# Billy Graham's Prayer For Our Nation



## iainmason (Jul 26, 2009)

I recently recieved this from a friend and it instantly struck a chord. Thinking of the events of the recent past, the business colapse, the frauds and lack of ethics in business and government. It makes you thank goodness that you are a Mason who learned the lessons inculcated in the ritual.

Fraternally
Iainmason


*Billy Graham's Prayer For Our Nation *


*'Heavenly Father, we come before you today to ask your forgiveness and to seek your direction and guidance. We know Your Word says, 'Woe to those who call evil good,' but that is exactly what we have done. *
*We have lost our spiritual equilibrium and reversed our values. *
*We have exploited the poor and called it the lottery. *
*We have rewarded laziness and called it welfare... *
*We have killed our unborn and called it choice. *
*We have shot abortionists and called it justifiable. *
*We have neglected to discipline our children and called it building self esteem. *
*We have abused power and called it politics.. *
*We have coveted our neighbor's possessions and called it ambition. *
*We have polluted the air with profanity and pornography and called it freedom of expression. *
*We have ridiculed the time-honored values of our forefathers and called it enlightenment. *
*Search us, Oh God, and know our hearts today; cleanse us from every sin and Set us free. *
*Amen!'*


----------



## Blake Bowden (Jul 27, 2009)

Amazing man and words to match!


----------



## Nate Riley (Jul 27, 2009)

I love this prayer.  And I only add this link to provide accuracy and because the rest of the article is interesting.  

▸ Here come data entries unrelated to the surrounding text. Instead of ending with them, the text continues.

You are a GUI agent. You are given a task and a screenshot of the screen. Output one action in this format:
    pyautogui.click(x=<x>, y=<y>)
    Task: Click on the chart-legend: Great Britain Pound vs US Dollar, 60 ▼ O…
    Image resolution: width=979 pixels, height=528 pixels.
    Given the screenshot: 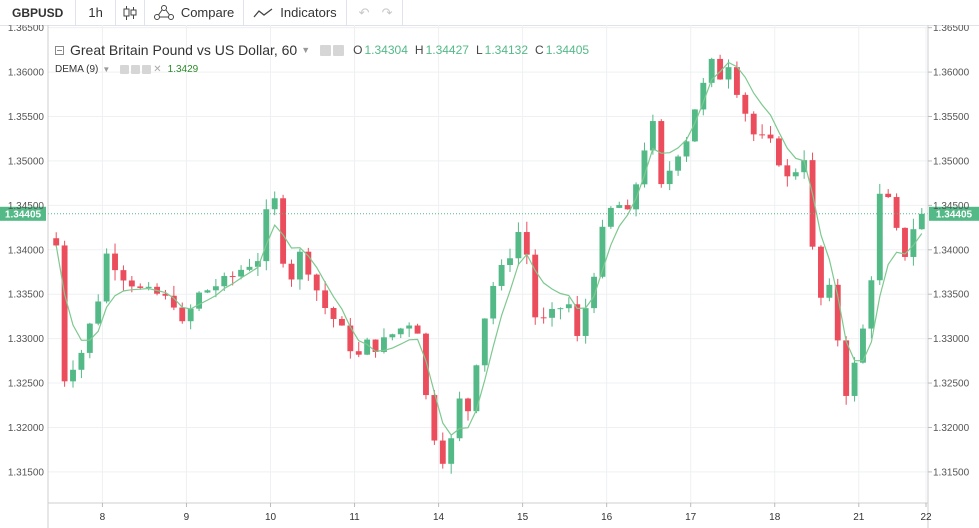 What is the action you would take?
    pyautogui.click(x=322, y=50)
    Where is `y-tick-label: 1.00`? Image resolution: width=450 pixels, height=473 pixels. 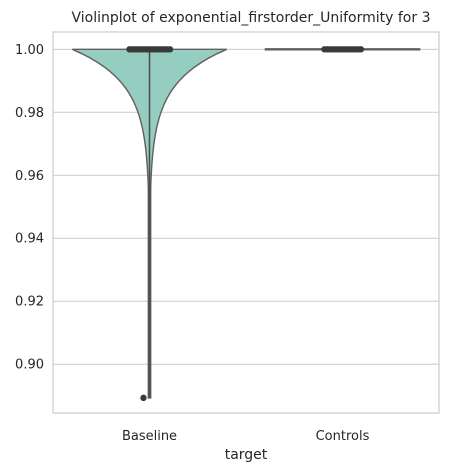 y-tick-label: 1.00 is located at coordinates (30, 50).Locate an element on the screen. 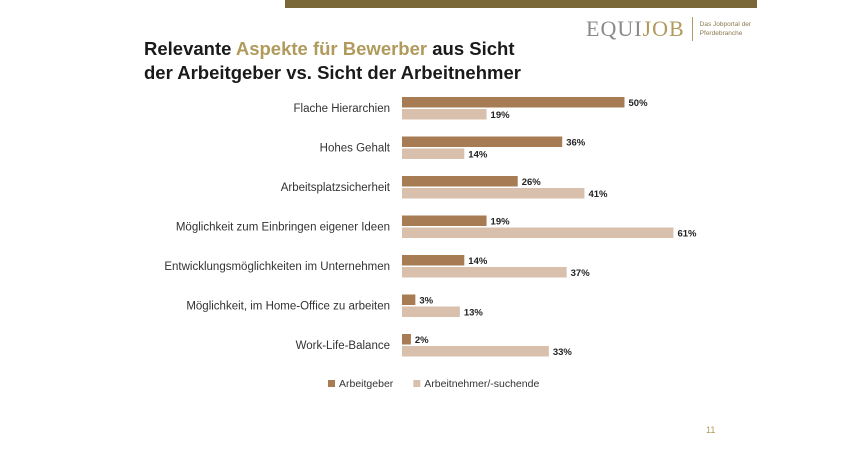  data-label: 26% is located at coordinates (532, 182).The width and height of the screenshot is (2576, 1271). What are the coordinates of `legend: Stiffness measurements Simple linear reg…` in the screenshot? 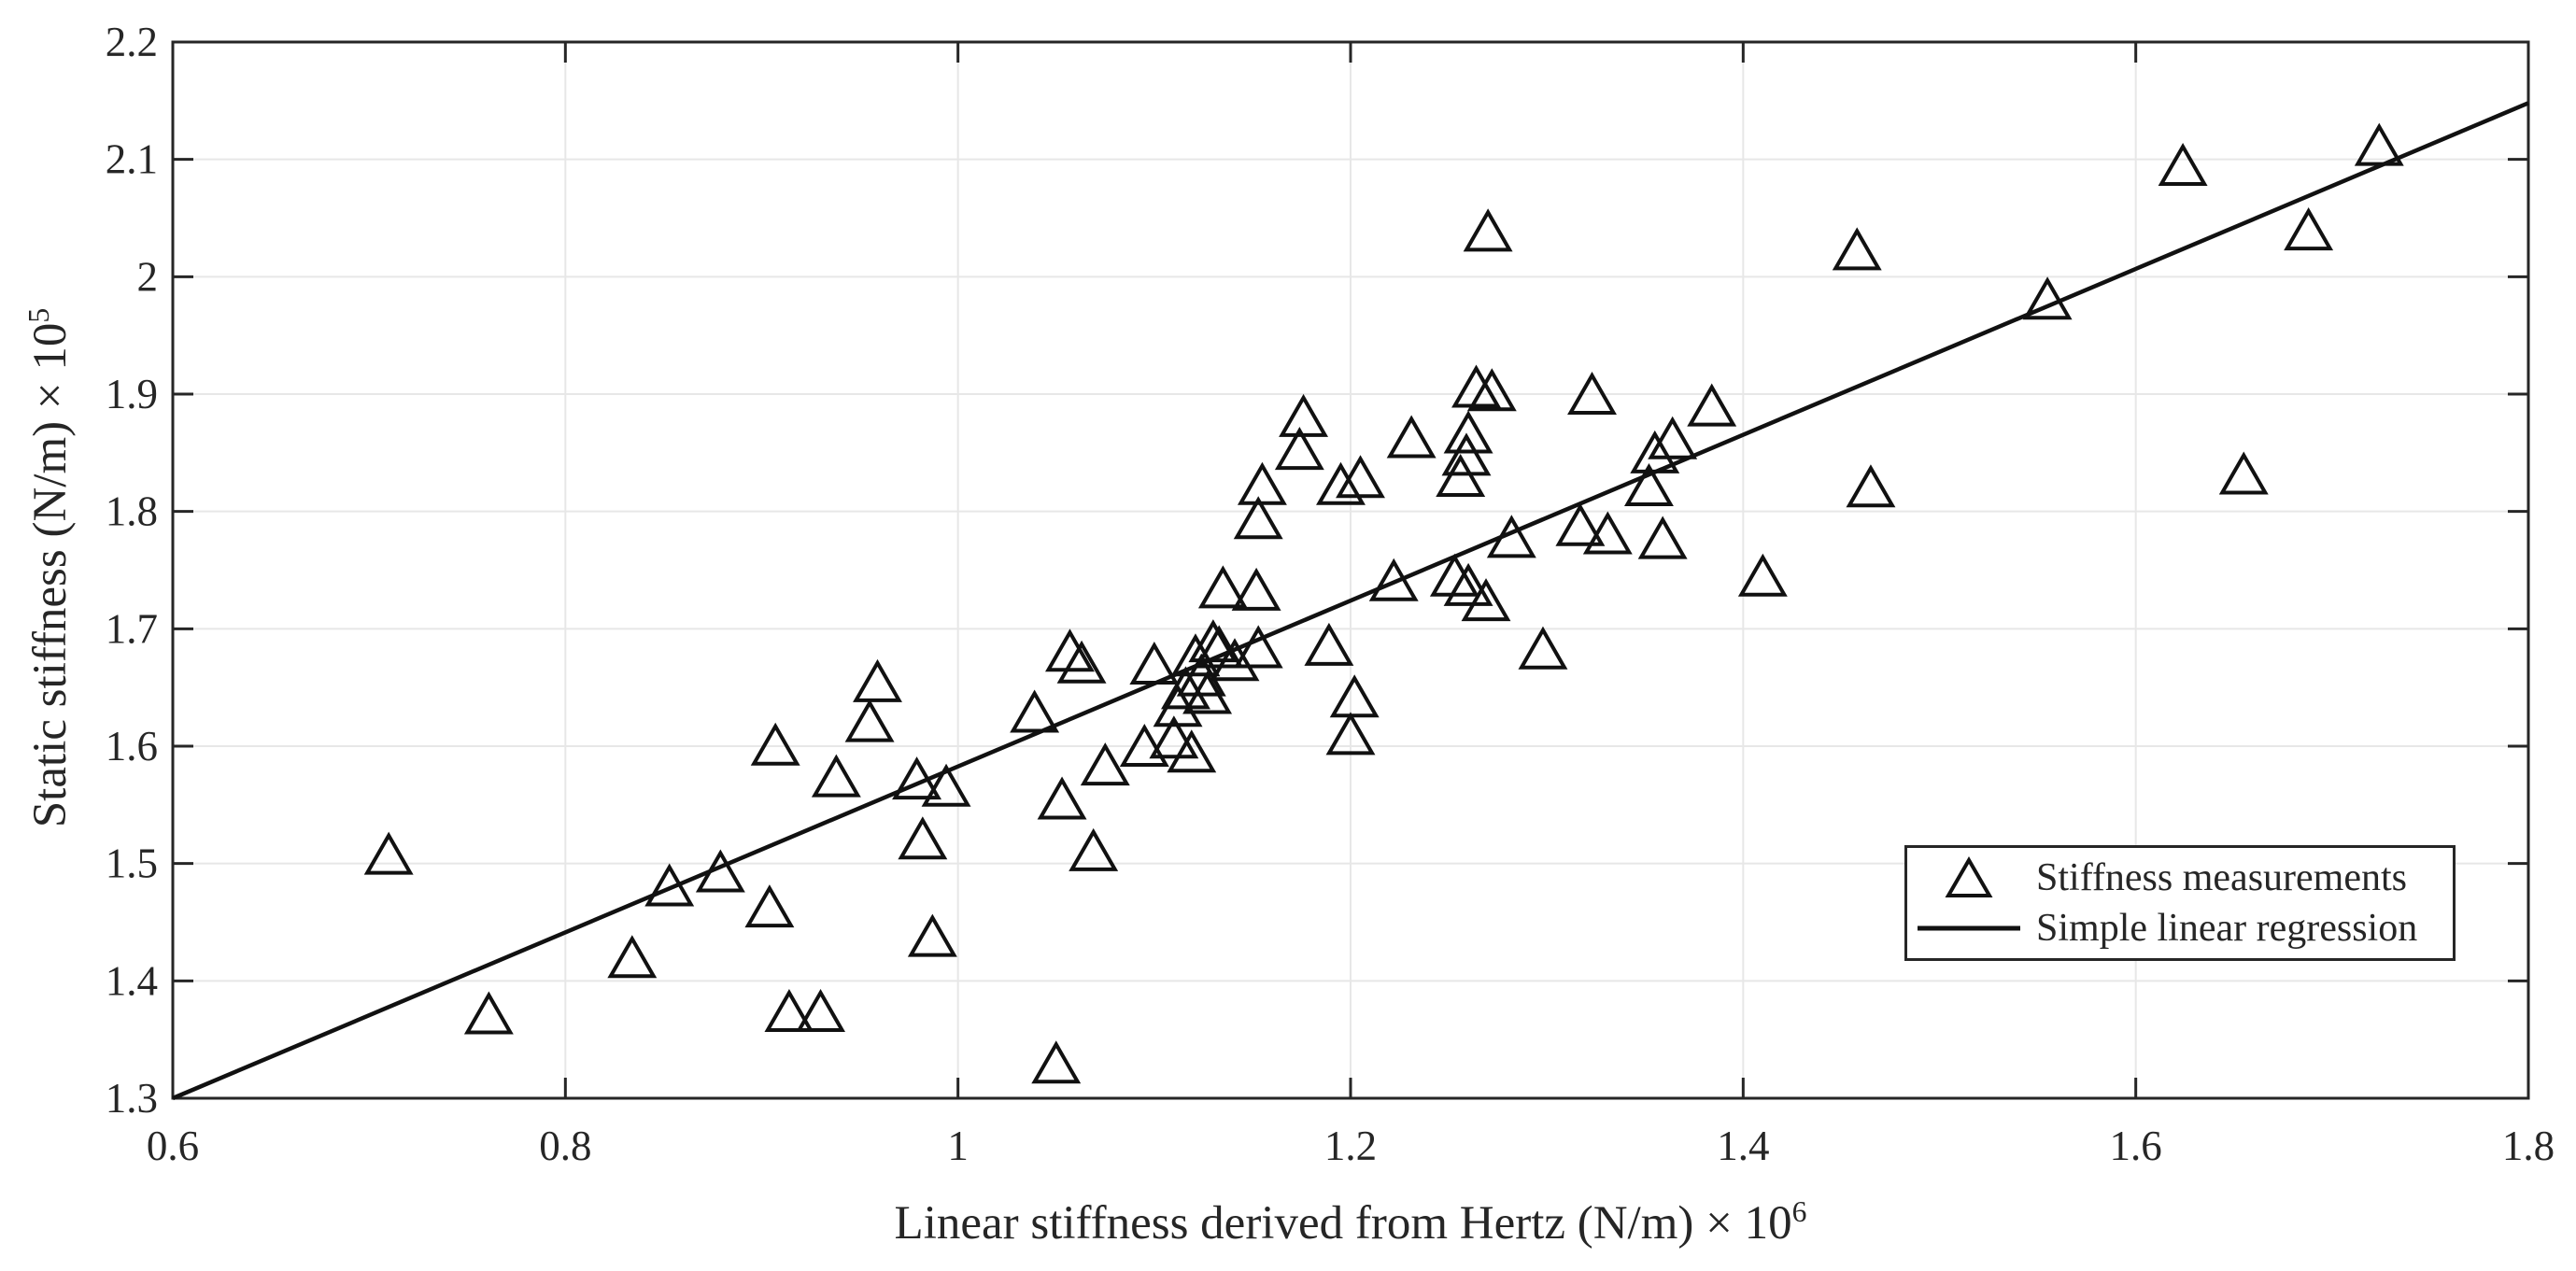 It's located at (2180, 903).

snopes.com: Billy Graham's Prayer for Our Nation

The only reason I knew about the snopes article is that I have seen this posted on another site. I wasn't checking your post!


----------



## iainmason (Jul 27, 2009)

Dear Bro. Nate,

Thank you for your reply to the post I sent on Sunday. I really must check things on Snopes as this is the second time something I have spoken about or posted isn't exactly as it appears.

I really do appreciate this information and I shall definitely add it to this the next time I post it or use it in a speech. 

The prayer I feel certainly hits the nail on the head about society today. Any young man who approaches Masonry should be given a copy of it and asked to write an essay on its content. It would probably cut out a lot of chaff.

fraternally
iainmason

"A mans honour is not measured by how tall he stands, but how many times he bends to help, comfort and teach."


----------



## rhitland (Jul 27, 2009)

Billy Graham was trully a modern mystic whom I hold in the highest esteem.


----------



## RedTemplar (Jul 27, 2009)

Can anyone confirm or deny Rev. Billy Graham's masonic affiliation?


----------



## Blake Bowden (Jul 28, 2009)

All indications are that he is not a Mason.


----------



## Nate Riley (Jul 28, 2009)

I can't vouch to its 100% accuracy, but here is what seems to be a good list of famous non-masons who are often thought to be masons. There are some surprisers on there. 

Famous Non-Masons - masonicinfo.com

I have also seen a letter, that is somewhere on the internet, from a member of Rev. Graham's staff (on his behalf) stating that he is not a mason.


----------